Problem description:
Render every line of the material below as a Markdown table with the columns Row and Line. Number the rows in order and leave out blank lines.
[start]
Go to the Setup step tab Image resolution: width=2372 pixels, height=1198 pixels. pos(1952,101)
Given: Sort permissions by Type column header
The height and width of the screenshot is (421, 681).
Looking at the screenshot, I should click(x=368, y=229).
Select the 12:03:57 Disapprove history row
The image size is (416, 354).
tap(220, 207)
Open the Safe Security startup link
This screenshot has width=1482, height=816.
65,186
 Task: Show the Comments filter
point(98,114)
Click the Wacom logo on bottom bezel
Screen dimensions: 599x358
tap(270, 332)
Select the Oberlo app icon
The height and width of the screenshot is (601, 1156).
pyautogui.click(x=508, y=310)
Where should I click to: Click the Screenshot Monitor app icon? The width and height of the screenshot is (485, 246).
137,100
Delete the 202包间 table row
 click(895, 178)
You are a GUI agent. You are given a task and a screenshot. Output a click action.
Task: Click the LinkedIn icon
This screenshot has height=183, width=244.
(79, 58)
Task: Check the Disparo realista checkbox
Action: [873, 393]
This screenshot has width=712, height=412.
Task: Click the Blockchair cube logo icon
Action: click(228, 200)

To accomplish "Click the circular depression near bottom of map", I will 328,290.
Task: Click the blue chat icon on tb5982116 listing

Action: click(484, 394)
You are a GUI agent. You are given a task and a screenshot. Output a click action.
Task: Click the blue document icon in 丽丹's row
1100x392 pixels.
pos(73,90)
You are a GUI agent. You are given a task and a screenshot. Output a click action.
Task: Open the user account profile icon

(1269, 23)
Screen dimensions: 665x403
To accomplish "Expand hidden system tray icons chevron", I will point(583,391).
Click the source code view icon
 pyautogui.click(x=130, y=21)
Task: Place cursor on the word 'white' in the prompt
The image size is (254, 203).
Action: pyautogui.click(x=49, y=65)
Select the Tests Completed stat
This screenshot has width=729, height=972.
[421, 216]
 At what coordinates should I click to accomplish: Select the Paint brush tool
[end]
Completed exercise:
| Row | Line |
|---|---|
| 1 | Go to the Setup step tab Image resolution: width=2372 pixels, height=1198 pixels. pos(1952,101) |
| 2 | Given: Sort permissions by Type column header |
| 3 | The height and width of the screenshot is (421, 681). |
| 4 | Looking at the screenshot, I should click(x=368, y=229). |
| 5 | Select the 12:03:57 Disapprove history row |
| 6 | The image size is (416, 354). |
| 7 | tap(220, 207) |
| 8 | Open the Safe Security startup link |
| 9 | This screenshot has width=1482, height=816. |
| 10 | 65,186 |
| 11 |  Task: Show the Comments filter |
| 12 | point(98,114) |
| 13 | Click the Wacom logo on bottom bezel |
| 14 | Screen dimensions: 599x358 |
| 15 | tap(270, 332) |
| 16 | Select the Oberlo app icon |
| 17 | The height and width of the screenshot is (601, 1156). |
| 18 | pyautogui.click(x=508, y=310) |
| 19 | Where should I click to: Click the Screenshot Monitor app icon? The width and height of the screenshot is (485, 246). |
| 20 | 137,100 |
| 21 | Delete the 202包间 table row |
| 22 |  click(895, 178) |
| 23 | You are a GUI agent. You are given a task and a screenshot. Output a click action. |
| 24 | Task: Click the LinkedIn icon |
| 25 | This screenshot has height=183, width=244. |
| 26 | (79, 58) |
| 27 | Task: Check the Disparo realista checkbox |
| 28 | Action: [873, 393] |
| 29 | This screenshot has width=712, height=412. |
| 30 | Task: Click the Blockchair cube logo icon |
| 31 | Action: click(228, 200) |
| 32 | To accomplish "Click the circular depression near bottom of map", I will 328,290. |
| 33 | Task: Click the blue chat icon on tb5982116 listing |
| 34 | Action: click(484, 394) |
| 35 | You are a GUI agent. You are given a task and a screenshot. Output a click action. |
| 36 | Task: Click the blue document icon in 丽丹's row |
| 37 | 1100x392 pixels. |
| 38 | pos(73,90) |
| 39 | You are a GUI agent. You are given a task and a screenshot. Output a click action. |
| 40 | Task: Open the user account profile icon |
| 41 | (1269, 23) |
| 42 | Screen dimensions: 665x403 |
| 43 | To accomplish "Expand hidden system tray icons chevron", I will point(583,391). |
| 44 | Click the source code view icon |
| 45 |  pyautogui.click(x=130, y=21) |
| 46 | Task: Place cursor on the word 'white' in the prompt |
| 47 | The image size is (254, 203). |
| 48 | Action: pyautogui.click(x=49, y=65) |
| 49 | Select the Tests Completed stat |
| 50 | This screenshot has width=729, height=972. |
| 51 | [421, 216] |
| 52 |  At what coordinates should I click to accomplish: Select the Paint brush tool |